I have come to fear absolutely nothing – not ceiling fans, not blood, broken clocks, broken noses, nothing. Take this broken cuckoo clock. It’s in a million pieces. I’m not afraid of any of them. Or Johnny’s broken nose. I’m not afraid of that either.
There is one thing I’m afraid of, though, and that’s that Johnny might get up.
If he does, he’ll kill me.
A man is not supposed to be afraid of anything. But he is. Men are afraid of lots of things. Some men are afraid of other men. Some men are afraid of all women. Some men are afraid other men will see they are fearful. Some men are afraid to fail. Some men are afraid of hearing their name called out in a dark alley. Some men are afraid of Johnny because they owe Johnny’s people lots of money and Johnny came here today to collect it. Some men are so afraid of Johnny that they sucker punch him as soon as Johnny walks through the door. Some men are afraid of Johnny’s blood all over the linoleum floor and wonder does Mr. Clean get blood out of it and how fast can Mr. Clean clean it up, kill Johnny once and for all and skip town before Johnny’s people find out. But before all that gets figured out, Johnny gets up.
“You hit me,” Johnny says. He rubs his face and gingerly touches his nose. “It’s broke.”
I looked at him. I wasn’t afraid.
“I came here to get that money you owe us. In fact, we were going to give you another week. Now you know what I’m going to give you?”
He was going to give me a beating. But I wasn’t afraid, not when the beating was right here. A man fears things most when they are far away and come creeping up slowly and he has to wait for it. A man hates waiting. His mind works against him and makes the beating get worse and worse, waiting for it. ‘Get it over with,’ he says to himself. ‘Beat me, kill me. Just do it so I don’t have to sweat out waiting for it.’ That’s what a man wants.
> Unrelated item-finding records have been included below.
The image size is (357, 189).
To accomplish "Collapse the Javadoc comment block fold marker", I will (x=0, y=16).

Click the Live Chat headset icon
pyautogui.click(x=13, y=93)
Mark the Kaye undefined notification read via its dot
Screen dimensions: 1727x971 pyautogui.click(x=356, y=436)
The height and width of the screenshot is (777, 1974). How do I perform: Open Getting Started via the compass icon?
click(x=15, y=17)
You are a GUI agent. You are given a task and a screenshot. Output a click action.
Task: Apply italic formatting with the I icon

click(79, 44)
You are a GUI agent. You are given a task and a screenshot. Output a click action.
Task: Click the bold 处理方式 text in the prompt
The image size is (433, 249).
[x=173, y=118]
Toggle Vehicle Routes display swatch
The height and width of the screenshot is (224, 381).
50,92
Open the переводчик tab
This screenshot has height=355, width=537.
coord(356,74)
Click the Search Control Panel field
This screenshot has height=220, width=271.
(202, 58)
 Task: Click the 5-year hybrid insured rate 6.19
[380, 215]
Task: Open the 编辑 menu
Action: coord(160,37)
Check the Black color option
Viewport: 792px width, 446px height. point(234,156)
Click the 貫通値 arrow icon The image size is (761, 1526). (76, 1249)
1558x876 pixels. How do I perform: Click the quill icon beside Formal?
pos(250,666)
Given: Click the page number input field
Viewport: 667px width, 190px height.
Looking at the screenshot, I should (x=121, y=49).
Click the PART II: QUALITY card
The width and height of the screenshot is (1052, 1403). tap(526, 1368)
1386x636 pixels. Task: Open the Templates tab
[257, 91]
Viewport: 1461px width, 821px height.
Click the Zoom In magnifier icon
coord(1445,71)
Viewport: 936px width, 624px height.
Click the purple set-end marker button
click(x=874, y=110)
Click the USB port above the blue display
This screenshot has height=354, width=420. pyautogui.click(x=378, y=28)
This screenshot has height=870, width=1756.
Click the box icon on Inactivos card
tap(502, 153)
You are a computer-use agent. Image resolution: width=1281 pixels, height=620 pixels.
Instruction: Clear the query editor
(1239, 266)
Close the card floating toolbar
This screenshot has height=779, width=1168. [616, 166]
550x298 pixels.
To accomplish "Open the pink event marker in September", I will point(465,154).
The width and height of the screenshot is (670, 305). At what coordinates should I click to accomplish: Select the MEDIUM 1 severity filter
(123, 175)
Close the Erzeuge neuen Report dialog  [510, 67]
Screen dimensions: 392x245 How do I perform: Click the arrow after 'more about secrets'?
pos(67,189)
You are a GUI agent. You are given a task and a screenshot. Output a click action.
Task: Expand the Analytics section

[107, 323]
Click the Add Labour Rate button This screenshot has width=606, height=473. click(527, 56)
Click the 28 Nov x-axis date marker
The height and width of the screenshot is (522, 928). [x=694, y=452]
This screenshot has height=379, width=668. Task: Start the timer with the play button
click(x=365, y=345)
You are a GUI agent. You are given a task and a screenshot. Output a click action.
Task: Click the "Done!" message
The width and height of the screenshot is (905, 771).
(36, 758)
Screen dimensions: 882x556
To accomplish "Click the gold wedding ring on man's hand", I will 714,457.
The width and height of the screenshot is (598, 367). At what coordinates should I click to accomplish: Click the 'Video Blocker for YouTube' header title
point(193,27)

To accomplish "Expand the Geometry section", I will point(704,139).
“Know what?” Johnny asks, slowly touching his nose. “I’m not going to do it now. That would be too easy on you. I’m going to give you that week we planned on giving you. I’m going to wait so you can worry about it beforehand. You can wait a long time and see it coming here – maybe in your crummy apartment with its lousy ceiling fan and lousy linoleum, maybe under the fire escape, maybe in the parking lot.”
Johnny picked up the clock’s lousy pendulum, walked up to me and scratched my face with it so blood ran down my chin. My blood was redder and richer than his, running down my face into the linoleum. I let him do it. I was scared.
So I kicked him in the balls as hard as I could, just to make him angry.
I made him angry.
My second-last thought was that I was going to die in my crummy apartment with blood all over the lousy linoleum and a bottle of Mr. Clean under the sink, laughing at me. My last thought was that I have come to fear absolutely nothing.